Here’s an item, still in 1914: “Proctor: plough repaired, new beam and fitting, new breasts, 2 new axles in wheels, 2 links, hooks and clevis repaired, coulter laid, new clasps, new slipe and overhauling – 19/9d” A farmer friend from Coningsby said, “How often do you fit a new plough breast?” I said, “Hardly ever, I don’t think that I have ever fitted new plough breasts, they just wear out. Of course, he works on stony land and probably has to replace plough breasts regularly, because they simply wear right through. Here’s an item: “Stud key.” We talked about frost studs being fitted in a square tapered hole in the heel of shoes; some of them were screwed in to a tapped hole in the heel and this key was for picking out the worn studs and replacing them. A fanner, or anybody with horses replaced his own studs without coming to the blacksmith having the square tapered ones taken out and refitted.
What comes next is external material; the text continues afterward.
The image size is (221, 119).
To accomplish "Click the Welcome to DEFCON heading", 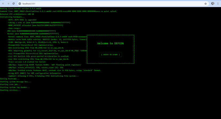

“Eley: 6 staples and 3 hasps -1/6”. That’s the haps and staples that Grandfather was making in Swineshead as an apprentice. “T.O.Mawby (again): 4 shoes, 2 teeth rasped -3/4d.” His brother, Don Mawby, who farmed at Holbeach St John’s. Grandfather and Father used to go there to shoe his horses, that would be cold shoing in the farmyard or in the barn, the two of them would go probably for two consecutive days, so he had quite a few horses. His son certainly remembered him to a friend of mine and recalled Mr Dodd coming in his little Austin Seven. He did have an Austin Seven for a short time, but Don Mawby’s son would not be very old then, but he did remember the blacksmith coming from Spalding to shoe the horses.
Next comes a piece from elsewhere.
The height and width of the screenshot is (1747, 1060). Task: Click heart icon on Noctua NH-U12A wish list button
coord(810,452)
But as you go through the Day Book from 1914 on there are some mention of new names which crop up. Here’s Stanger. Stanger’s garage was in Westlode Street. “Two car steps: 4/-. Iron welded 6d.” and other similar names, garage owners. Bolton took Stanger’s later and several other owners of garages crop up and from some of the items. Here is again “Tom Mawby: Curtains in his garage.” “Tractor draw gear: 15/-.” That is the first sign of mention of tractors found in the day books. And “Lee & Green: Stays to windows on the old motor.” it says. “Carrier and number plates and lamp bracket on the new motor at Lee and Greens.” This is still 1914.
Shoeing was still the greatest part of the work. In 1925/26 it had gone up to 6/- a set from 2/8d that it was in 1914 and the day work was charged 15/-. There is one item which puzzled me and still does. January 1920: “24 horse shod, for the army” I wonder where they came from? In 1920, not long after the First World War, I wonder perhaps as most usually the Army had their own farriers. Perhaps he had been ill.
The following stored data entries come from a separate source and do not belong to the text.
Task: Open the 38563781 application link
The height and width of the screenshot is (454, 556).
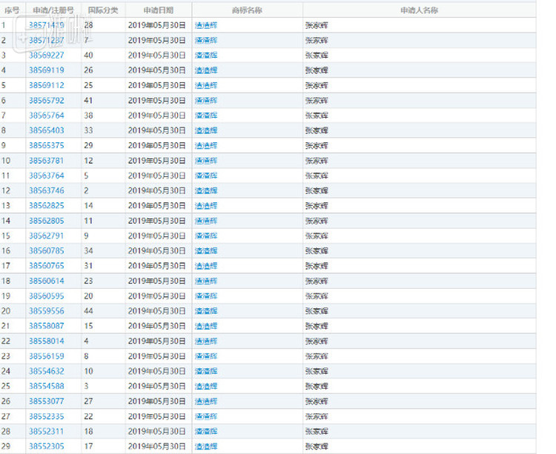Action: (46, 161)
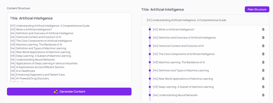The height and width of the screenshot is (103, 273).
Task: Trash 'The Core Components of Artificial Intelligence' heading
Action: [263, 54]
There is an entry here. “Did.” That’s Grandfather’s abbreviation for diddicoy. “Did. Stranger: 2 shoes, paid”. And the new name for the garages “Spalding Motor Company” crops up. “Repair springs”. And Bolton’s Stanger’s were mentioned – Blackborn’s all garage owners, all gone. Several of them I can remember worked for the Electricity Company. I talked about Father being a Registered Shoeing Smith. My father had never intended being a blacksmith; he was apprenticed to an engineering business in Mill Lane, a precision engineer, off Winsover Road. It later was Stanton’s Iron Foundry and of course there was the railway line across Winsover Road down to Mill Lane from Glenn Avenue and a little turntable on the goods yard. And I think I can remember a railway truck being pulled by a horse across Winsover Road. There would never be an engine across there. But the business was merged and taken over by an engineering firm at Boston and Father had to move with it and went into lodgings for a while. He would have left school in 1914. First World War time, Grandfather was short handed and had my father come home to help in the workshop. I mentioned that Grandfather was a registered shoeing smith. My father wasn’t, but I think that my father had more veterinary knowledge than Grandfather ever had, because he did a lot of work with Harry Reekes, the local vet there in Red Lion Street. Frederick Harry Reekes in the late 1800s was the vet and his son Harry Coulton Reekestook over the business and he was a Fellow of the Royal College of Veterinary Surgeons.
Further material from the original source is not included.